モンテカルロ法は一般には乱数を用いた数値計算法の全体を指すこともあるが、実際に応用する場合は、「関数の期待値」を求めるのに使うことが多い。
関数の期待値とは、次のような形をしている。
\(\mathbb{E}\left[ f(X) \right]\)
\(f\)が関数、\(X\)が関数に与える確率変数、\(\mathbb{E}[ ]\)が期待値を表す。
期待値は、
- 確率変数\(X\)が一次元で、
- かつ、確率変数\(X\)がシンプルな分布に従っていて、
- かつ、関数\(f\)がシンプルな形をしている
という場合は、解析的に求めることができるので、モンテカルロ法は必要ない。
しかし現実の問題はそうシンプルではなく、
- 確率変数\(X\)の次元数が多くて(変数の数が多くて)、
- または、確率変数\(X\)が複雑な分布(名前が付いてないような分布)に従っていて、
- または、関数\(f\)が複雑な形をしている
という場合が多い。これらのケースで、期待値を求めるのに、モンテカルロシミュレーションを用いる。
2点目については、複雑な分布とは言っても、現実の問題に応用されている分布は、シンプルな分布の組み合わせでできていることがほとんどである。シンプルな分布をいくつか組み合わせるだけでも、出来上がりの分布は複雑なものになり、シンプルな数式では表せないことが多い。数式では表せなくても、シンプルな分布の組み合わせであれば、最終的に確率分布を求めたい変数のサンプルを抽出することはできる。部品のひとつひとつに対応する乱数を発生させ、それを組み合わせればいいからだ。
モンテカルロ法のやり方
モンテカルロシミュレーションの手順は、以下の通り。
- シンプルな確率分布に従う乱数を多数、発生させる
- その乱数を使い、将来のシナリオを多数、発生させる
- 各シナリオのもとで、関数の計算結果を出す
- 各シナリオのもとで求めた関数の結果について、平均をとる
モンテカルロ法の利点は
モンテカルロ法の利点は以下の通り。
- 複雑なペイオフを持つ商品を評価できる
- 複数の原資産価格に依存する商品の評価に容易に拡張できる
- 複雑な確率分布を生成するような、複雑なモデルで商品を評価できる
- ファクター数の多いモデルで商品を評価できる
とにかく「拡張性が高い」ということにつきる。
モンテカルロ法の欠点は
モンテカルロ法の欠点は以下の通り。
- 計算が遅い。
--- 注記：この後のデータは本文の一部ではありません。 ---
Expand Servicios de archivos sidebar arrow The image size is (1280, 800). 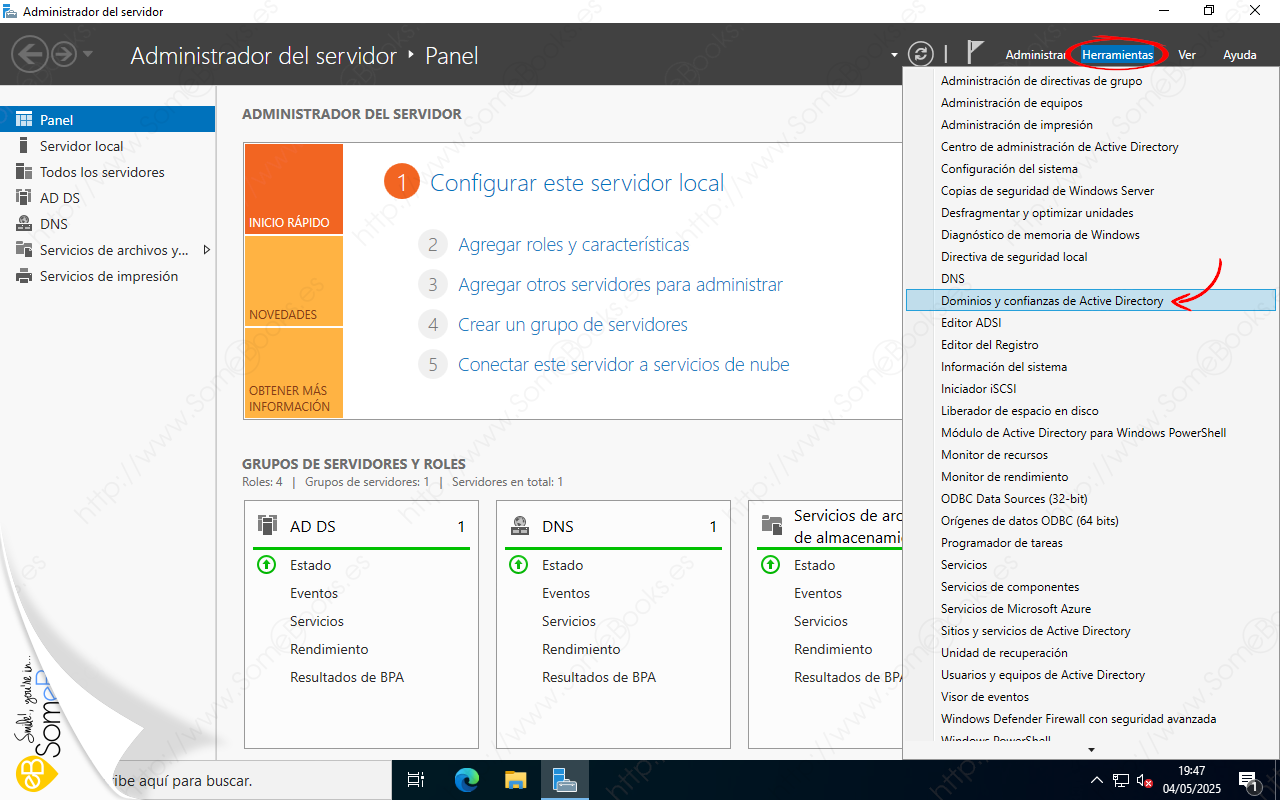pos(206,250)
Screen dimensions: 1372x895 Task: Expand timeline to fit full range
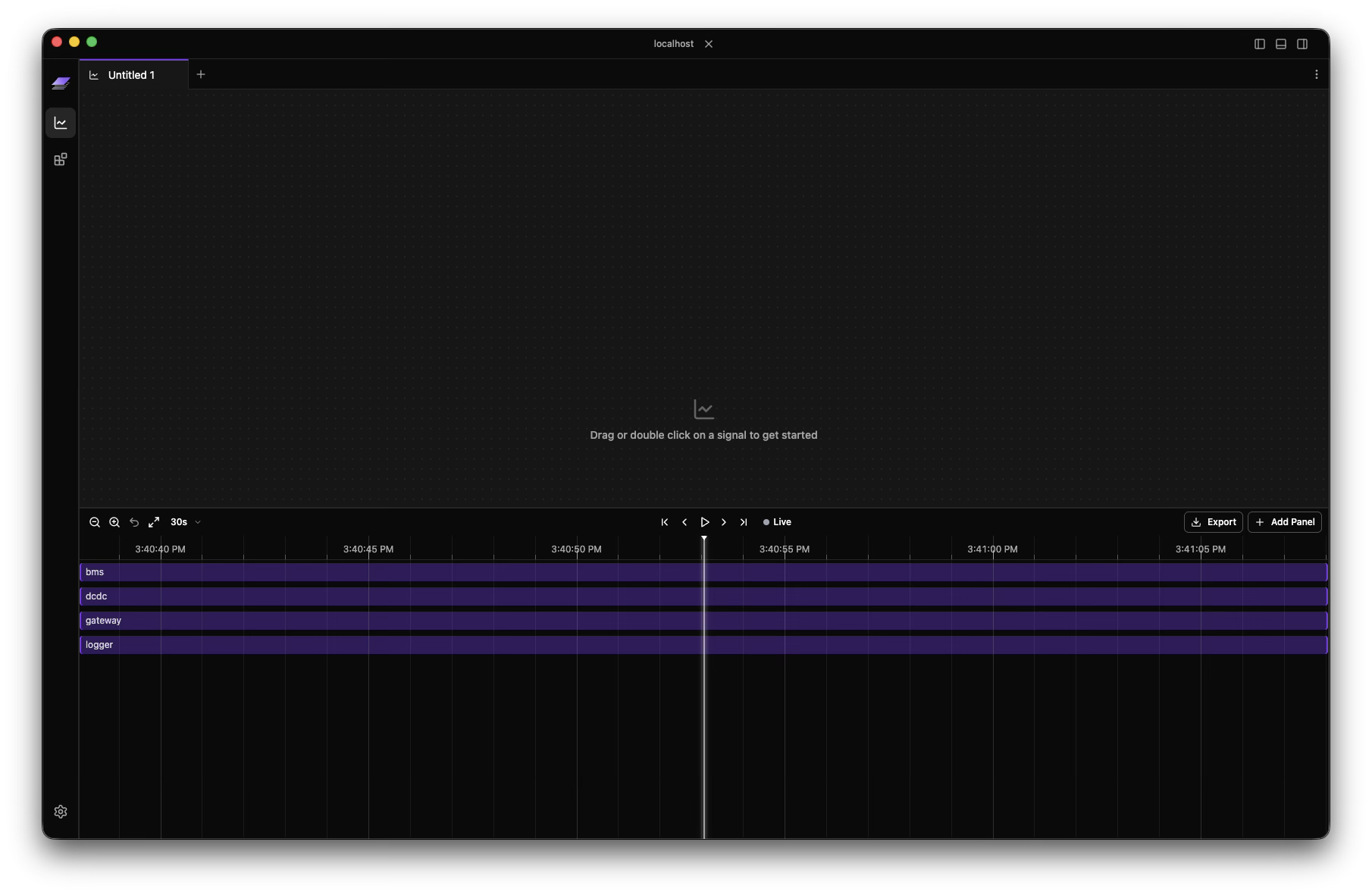pos(154,522)
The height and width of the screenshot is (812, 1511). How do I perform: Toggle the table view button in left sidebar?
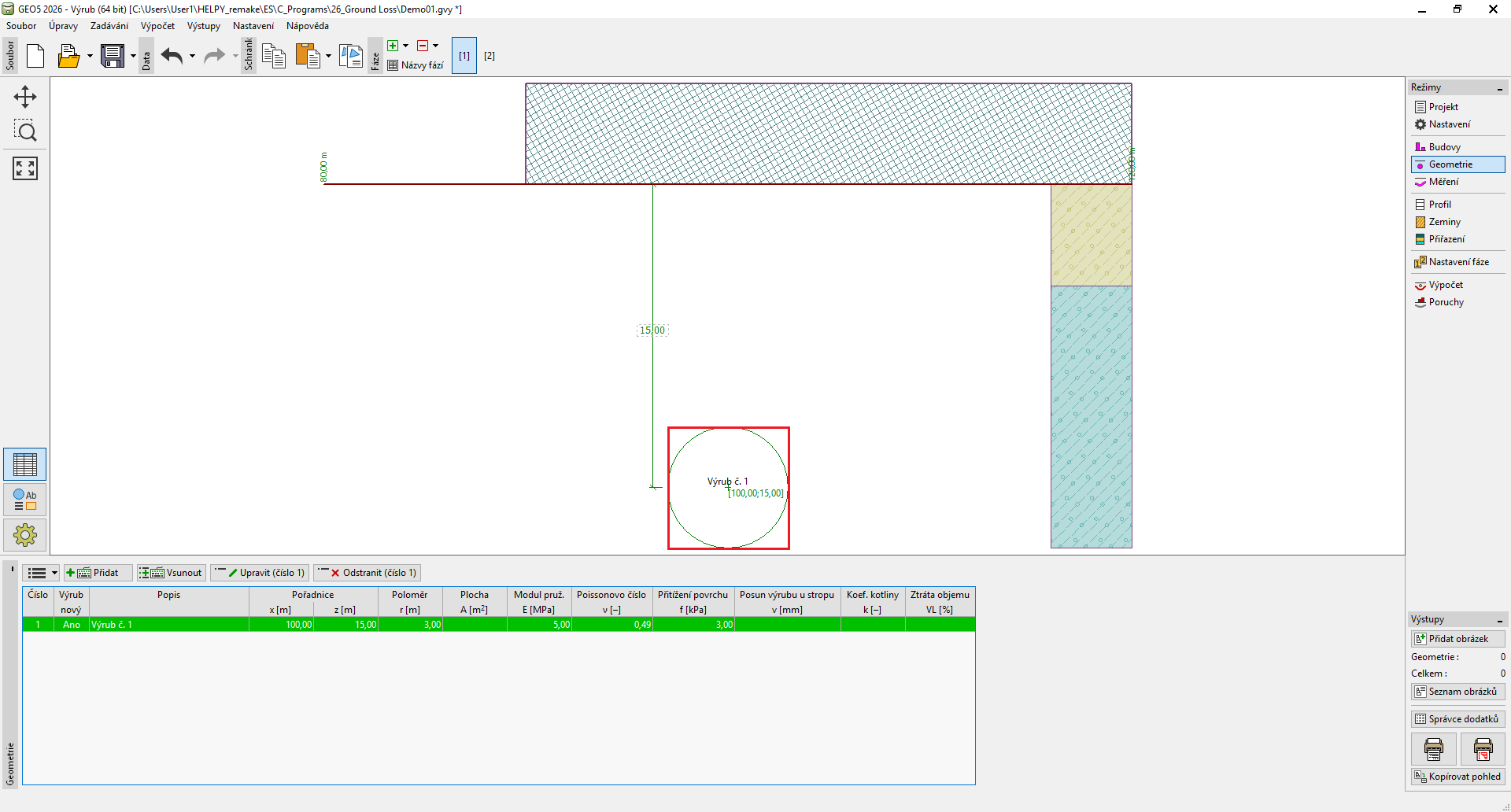point(25,465)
時間がかかる
- 高い精度で期待値を求めるには、シナリオ数や離散化のグリッド数をかなり増やす必要がある
- 離散化の方法によっては誤差が大きくなる
とにかく「効率が悪い」ということにつきる。
金融実務ではどういうときに使うのか
金融実務ではどういうときにモンテカルロ法を使うかというと、「最後の手段」という位置づけである。すなわち他の手段、たとえば解析解、ツリー、FDM(偏微分方程式の数値解法)、などが全て使えない、あるいは使うのには適していない、となった場合に、最後の手段として使うことになる。
具体的には以下のような場合である。
- 複数の株価に依存するバスケットオートコーラブル商品をLocal Volatilityモデルなどで評価するとき
- 為替レートの履歴に依存するターゲットノックアウト商品(FX TARFなど)をLocal Volatilityモデルなどで評価するとき
- 複数の為替レートに依存するチューザー商品をLocal Volatilityモデルなどで評価するとき
- 大量の原資産価格に依存するポートフォリオのXVAをハイブリッドモデルで評価するとき
実務ではモンテカルロ法はできる限り使わないで済ませたいが、やむを得ず使わざるを得ない場合に限って使う、という位置づけである。